> Required work
Work out the count of lines in the material where the string "tree" shows up, and reply with it alone.

> Data for processing
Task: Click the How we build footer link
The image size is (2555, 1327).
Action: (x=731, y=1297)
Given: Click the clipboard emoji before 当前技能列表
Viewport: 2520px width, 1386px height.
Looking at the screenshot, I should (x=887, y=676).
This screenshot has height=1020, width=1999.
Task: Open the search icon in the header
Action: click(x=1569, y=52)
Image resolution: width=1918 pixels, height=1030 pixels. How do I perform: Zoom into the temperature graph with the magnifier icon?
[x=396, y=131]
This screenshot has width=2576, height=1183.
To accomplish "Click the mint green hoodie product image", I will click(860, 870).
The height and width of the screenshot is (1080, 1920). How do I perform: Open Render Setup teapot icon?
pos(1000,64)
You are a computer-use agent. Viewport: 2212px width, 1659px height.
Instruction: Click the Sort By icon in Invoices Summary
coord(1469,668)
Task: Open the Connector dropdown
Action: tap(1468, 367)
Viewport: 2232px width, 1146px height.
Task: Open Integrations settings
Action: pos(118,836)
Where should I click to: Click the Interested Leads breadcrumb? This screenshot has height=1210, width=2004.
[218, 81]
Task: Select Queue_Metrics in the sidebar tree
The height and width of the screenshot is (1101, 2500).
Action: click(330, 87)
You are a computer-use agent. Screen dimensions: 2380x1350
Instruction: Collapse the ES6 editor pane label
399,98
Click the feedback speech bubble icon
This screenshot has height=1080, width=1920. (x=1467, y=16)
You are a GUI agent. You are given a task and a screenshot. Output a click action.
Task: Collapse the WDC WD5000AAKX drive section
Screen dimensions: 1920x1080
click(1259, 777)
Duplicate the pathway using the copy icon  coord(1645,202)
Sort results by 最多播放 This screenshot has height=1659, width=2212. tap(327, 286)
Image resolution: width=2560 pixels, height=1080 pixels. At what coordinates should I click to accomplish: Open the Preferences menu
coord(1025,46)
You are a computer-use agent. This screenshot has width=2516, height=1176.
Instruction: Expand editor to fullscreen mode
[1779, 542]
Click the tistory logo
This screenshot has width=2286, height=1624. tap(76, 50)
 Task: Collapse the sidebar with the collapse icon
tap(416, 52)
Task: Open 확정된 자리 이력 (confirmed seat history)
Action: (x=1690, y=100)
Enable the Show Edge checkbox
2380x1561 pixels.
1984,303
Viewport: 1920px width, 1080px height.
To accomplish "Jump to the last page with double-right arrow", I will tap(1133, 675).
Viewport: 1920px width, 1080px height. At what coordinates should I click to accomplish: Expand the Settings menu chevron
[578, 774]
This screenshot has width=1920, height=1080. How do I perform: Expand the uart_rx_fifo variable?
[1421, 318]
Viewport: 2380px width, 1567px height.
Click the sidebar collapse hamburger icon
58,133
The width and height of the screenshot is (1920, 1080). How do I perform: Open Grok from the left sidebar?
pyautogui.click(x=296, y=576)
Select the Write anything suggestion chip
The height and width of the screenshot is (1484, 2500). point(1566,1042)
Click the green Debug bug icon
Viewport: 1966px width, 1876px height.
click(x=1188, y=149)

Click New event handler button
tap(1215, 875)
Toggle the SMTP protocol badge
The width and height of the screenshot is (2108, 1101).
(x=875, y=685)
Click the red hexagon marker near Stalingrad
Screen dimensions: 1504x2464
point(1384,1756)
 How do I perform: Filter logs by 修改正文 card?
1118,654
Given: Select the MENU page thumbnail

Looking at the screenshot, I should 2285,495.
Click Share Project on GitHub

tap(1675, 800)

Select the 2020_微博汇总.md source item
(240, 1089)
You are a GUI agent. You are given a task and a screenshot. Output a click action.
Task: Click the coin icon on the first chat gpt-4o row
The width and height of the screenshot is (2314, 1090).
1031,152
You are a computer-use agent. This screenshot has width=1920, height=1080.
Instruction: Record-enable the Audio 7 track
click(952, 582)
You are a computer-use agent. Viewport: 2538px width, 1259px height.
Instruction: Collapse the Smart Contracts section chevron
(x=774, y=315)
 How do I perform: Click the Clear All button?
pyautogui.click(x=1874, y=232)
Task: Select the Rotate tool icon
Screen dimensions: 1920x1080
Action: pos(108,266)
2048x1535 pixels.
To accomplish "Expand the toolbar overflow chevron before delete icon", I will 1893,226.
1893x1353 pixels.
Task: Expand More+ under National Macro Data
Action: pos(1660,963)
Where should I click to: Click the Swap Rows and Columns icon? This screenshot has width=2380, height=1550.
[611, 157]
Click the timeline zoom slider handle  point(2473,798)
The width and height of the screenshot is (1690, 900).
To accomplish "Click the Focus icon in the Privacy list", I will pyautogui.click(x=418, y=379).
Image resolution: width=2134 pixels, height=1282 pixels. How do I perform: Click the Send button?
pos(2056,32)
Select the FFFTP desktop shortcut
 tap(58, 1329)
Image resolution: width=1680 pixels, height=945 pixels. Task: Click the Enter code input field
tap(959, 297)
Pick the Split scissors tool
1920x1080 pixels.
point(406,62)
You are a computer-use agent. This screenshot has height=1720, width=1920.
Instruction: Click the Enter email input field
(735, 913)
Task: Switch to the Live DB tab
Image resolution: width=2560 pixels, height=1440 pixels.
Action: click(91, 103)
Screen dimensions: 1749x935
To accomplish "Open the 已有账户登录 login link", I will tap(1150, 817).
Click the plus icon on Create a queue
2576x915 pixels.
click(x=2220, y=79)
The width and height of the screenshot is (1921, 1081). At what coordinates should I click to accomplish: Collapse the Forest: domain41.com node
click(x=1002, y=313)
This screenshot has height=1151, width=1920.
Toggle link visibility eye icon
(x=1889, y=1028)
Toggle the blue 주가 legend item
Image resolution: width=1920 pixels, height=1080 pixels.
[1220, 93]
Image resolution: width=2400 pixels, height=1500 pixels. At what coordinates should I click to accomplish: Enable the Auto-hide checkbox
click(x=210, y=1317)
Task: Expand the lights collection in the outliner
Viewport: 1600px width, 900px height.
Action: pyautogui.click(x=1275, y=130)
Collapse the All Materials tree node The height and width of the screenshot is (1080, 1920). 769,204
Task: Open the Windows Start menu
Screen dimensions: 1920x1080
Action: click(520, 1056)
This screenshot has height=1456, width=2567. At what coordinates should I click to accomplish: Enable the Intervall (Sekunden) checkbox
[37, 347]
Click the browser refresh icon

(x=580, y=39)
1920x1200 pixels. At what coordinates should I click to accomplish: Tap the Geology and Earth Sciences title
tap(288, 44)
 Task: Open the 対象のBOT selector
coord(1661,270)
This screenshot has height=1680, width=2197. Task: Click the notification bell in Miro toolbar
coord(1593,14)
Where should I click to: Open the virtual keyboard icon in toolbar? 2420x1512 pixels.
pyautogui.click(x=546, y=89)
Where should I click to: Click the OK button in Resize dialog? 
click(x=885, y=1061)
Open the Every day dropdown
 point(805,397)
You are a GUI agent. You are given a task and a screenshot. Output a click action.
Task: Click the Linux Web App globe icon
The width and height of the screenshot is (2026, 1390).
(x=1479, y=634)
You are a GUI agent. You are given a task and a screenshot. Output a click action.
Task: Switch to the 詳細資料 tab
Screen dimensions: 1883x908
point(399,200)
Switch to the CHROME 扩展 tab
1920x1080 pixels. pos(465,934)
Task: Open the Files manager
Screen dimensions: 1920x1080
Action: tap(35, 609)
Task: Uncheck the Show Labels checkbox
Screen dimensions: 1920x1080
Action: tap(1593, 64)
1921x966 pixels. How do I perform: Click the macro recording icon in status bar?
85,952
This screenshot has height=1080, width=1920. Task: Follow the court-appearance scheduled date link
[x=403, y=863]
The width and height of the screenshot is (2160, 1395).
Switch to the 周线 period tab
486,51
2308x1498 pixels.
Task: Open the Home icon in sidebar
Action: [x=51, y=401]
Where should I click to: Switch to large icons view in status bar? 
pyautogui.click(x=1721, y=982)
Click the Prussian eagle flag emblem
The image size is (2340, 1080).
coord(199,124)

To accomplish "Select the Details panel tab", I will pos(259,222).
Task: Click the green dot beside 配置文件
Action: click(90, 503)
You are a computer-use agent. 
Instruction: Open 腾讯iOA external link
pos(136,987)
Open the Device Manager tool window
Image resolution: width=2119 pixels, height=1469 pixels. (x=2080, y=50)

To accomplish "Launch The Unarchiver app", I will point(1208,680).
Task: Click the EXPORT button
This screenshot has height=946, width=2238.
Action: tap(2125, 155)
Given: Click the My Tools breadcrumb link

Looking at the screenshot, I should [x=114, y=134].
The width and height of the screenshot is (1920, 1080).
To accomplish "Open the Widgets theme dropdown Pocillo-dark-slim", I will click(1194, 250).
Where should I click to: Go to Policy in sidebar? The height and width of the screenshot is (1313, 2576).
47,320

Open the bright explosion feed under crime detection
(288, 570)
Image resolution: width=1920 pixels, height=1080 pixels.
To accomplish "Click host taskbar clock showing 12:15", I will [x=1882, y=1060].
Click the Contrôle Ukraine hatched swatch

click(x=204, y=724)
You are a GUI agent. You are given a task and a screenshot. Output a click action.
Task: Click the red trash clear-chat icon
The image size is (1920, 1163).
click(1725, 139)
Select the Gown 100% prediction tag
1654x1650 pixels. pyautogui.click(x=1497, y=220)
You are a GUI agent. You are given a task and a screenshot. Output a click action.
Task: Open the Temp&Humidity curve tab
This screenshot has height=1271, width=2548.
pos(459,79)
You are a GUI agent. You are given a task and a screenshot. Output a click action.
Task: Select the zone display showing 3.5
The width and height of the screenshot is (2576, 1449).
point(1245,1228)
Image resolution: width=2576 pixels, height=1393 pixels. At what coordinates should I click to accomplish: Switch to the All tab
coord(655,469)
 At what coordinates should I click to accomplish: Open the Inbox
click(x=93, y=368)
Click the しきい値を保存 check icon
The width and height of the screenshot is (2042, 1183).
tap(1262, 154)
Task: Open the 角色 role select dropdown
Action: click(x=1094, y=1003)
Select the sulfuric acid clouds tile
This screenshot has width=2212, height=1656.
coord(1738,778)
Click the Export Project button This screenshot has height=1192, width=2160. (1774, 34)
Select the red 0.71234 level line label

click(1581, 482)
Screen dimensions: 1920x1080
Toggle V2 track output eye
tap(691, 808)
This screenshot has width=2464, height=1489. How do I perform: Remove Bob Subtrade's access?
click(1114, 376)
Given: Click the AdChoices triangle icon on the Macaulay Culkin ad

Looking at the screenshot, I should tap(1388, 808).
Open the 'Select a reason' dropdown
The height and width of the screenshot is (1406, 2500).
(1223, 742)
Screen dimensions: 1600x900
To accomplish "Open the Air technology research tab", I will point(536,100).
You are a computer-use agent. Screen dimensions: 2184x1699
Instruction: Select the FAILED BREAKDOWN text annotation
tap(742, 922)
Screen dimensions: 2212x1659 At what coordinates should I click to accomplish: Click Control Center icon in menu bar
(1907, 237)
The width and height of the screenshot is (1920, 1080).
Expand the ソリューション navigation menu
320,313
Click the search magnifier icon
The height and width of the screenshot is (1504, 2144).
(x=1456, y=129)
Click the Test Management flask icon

> Output of the exercise
2